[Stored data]

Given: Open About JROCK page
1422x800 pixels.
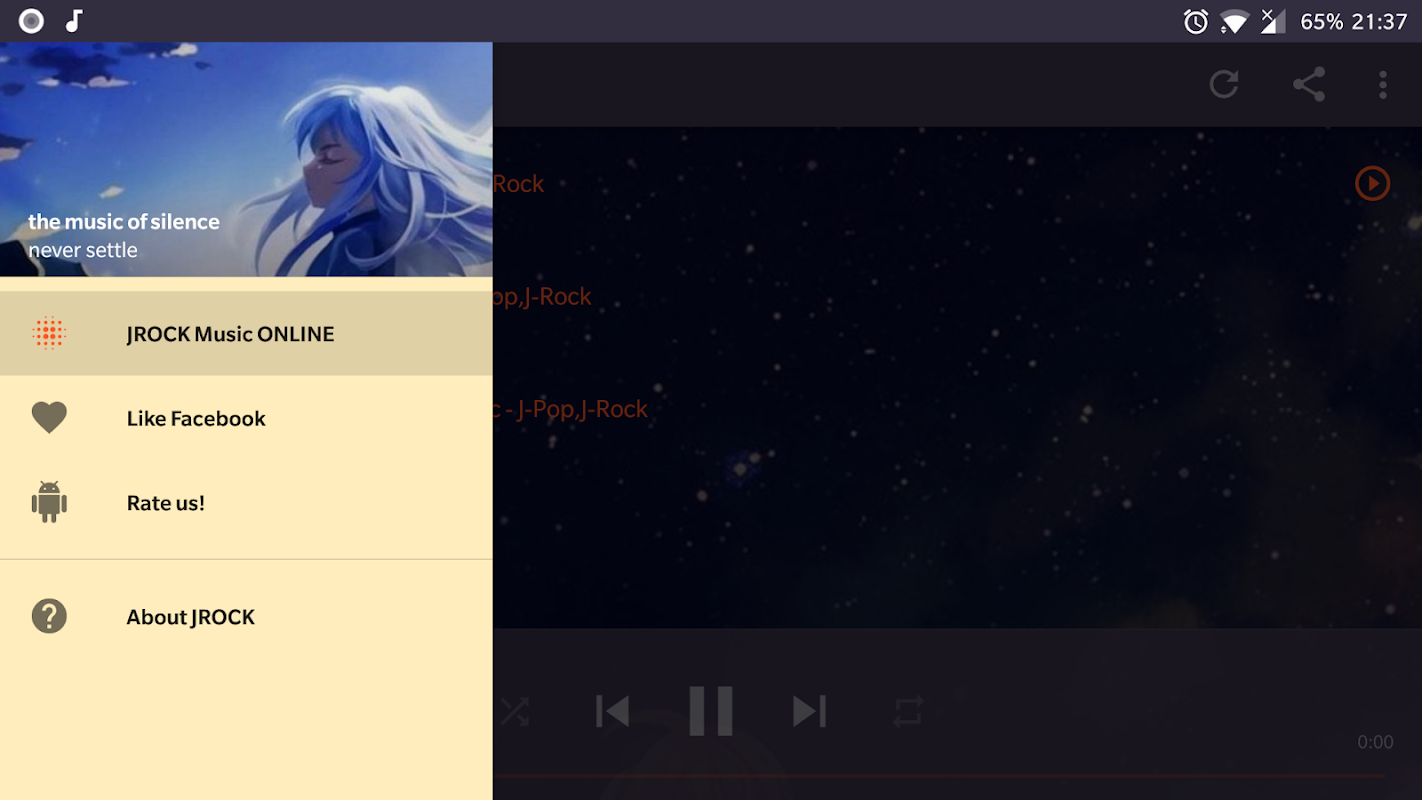Looking at the screenshot, I should coord(246,616).
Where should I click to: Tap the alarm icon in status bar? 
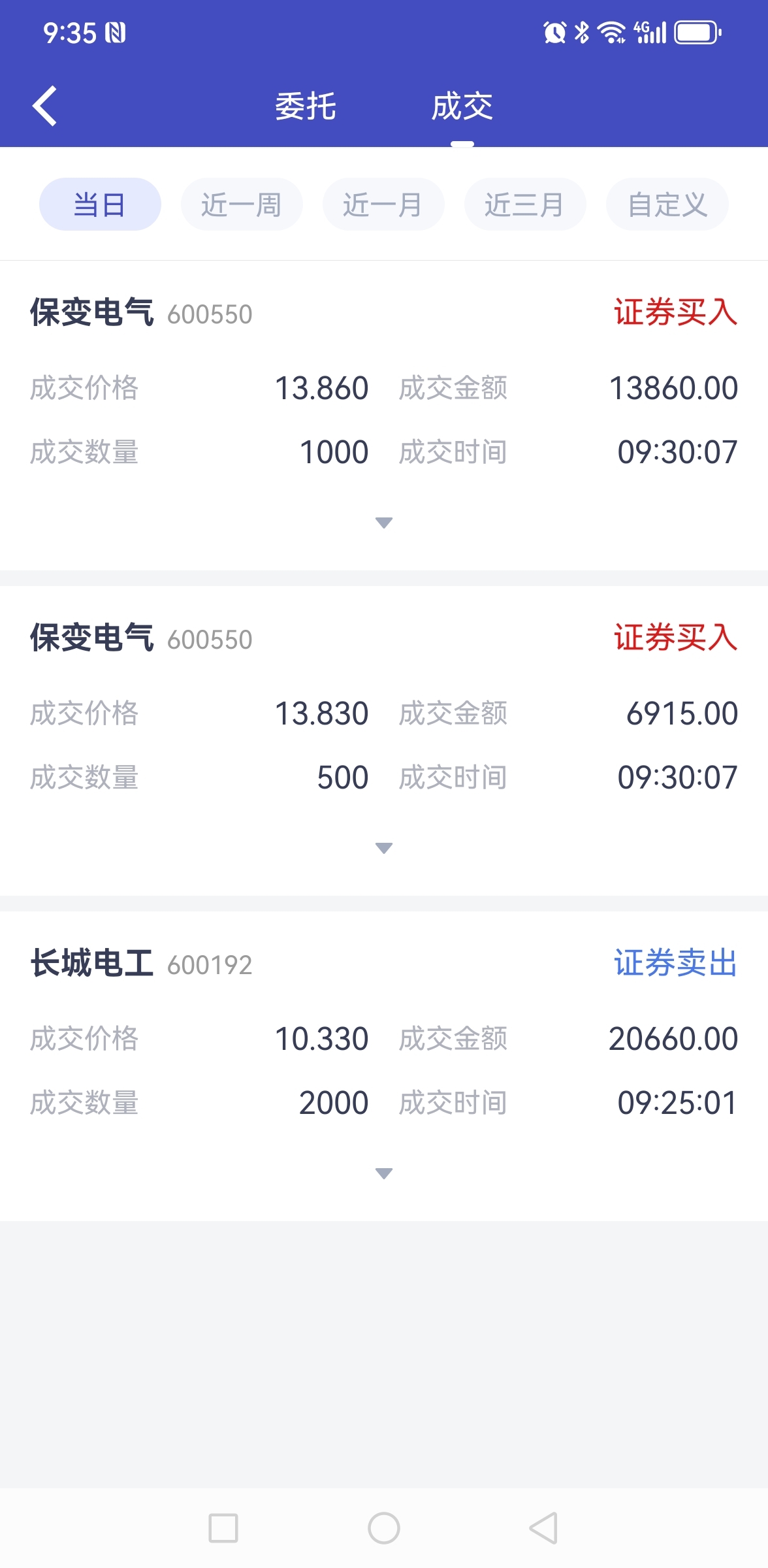pyautogui.click(x=554, y=32)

* [Work request] In your answer, print the entries above exactly, with the pictures left out.

* [Exercise result]
Given: Open About JROCK page
1422x800 pixels.
Looking at the screenshot, I should coord(246,616).
Where should I click to: Tap the alarm icon in status bar? 
pyautogui.click(x=554, y=32)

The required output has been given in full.